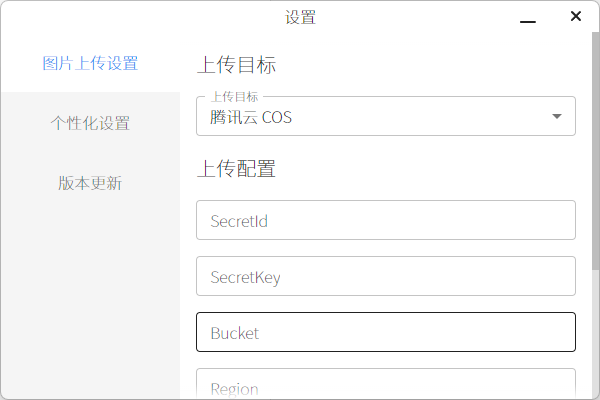Select the Bucket text box
The height and width of the screenshot is (400, 600).
385,332
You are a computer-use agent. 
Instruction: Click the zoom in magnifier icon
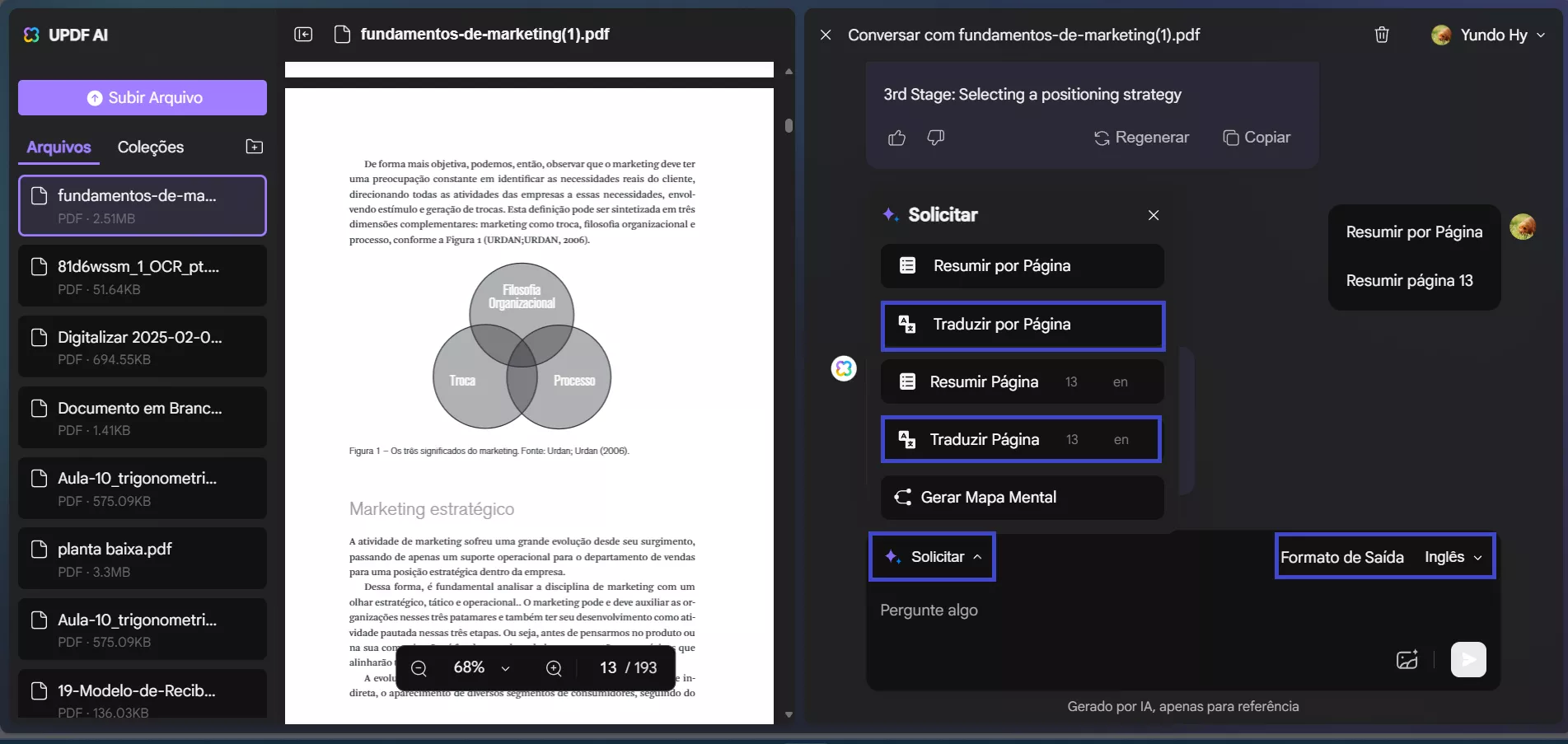pos(554,668)
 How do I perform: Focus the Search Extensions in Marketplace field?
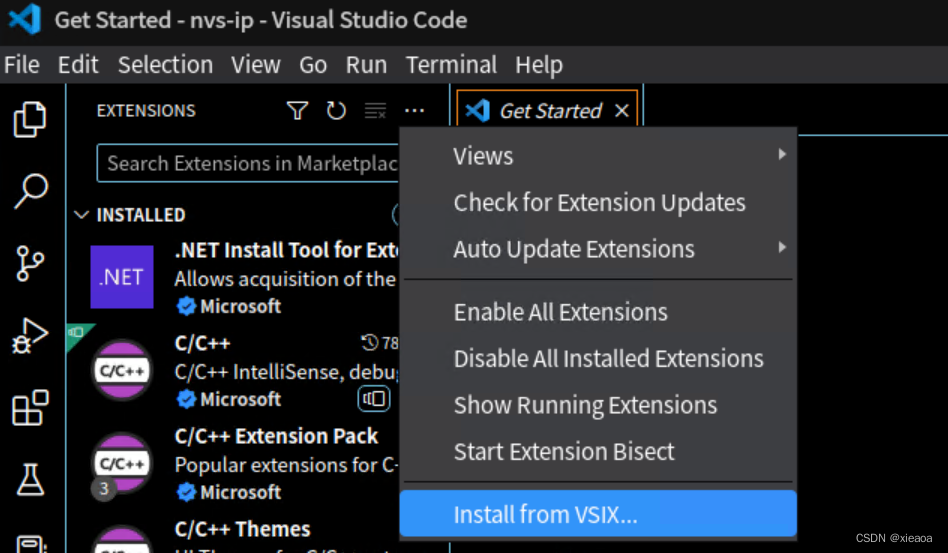250,164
····················
> Direction: Could you transcribe, word for word, the rows from the line containing "You are a computer-use agent." through the end of the rows, leaving the pictures out?

> Written answer:
You are a computer-use agent. 
Instruction: Click the zoom in magnifier icon
pos(554,668)
 How do I perform: Focus the Search Extensions in Marketplace field?
250,164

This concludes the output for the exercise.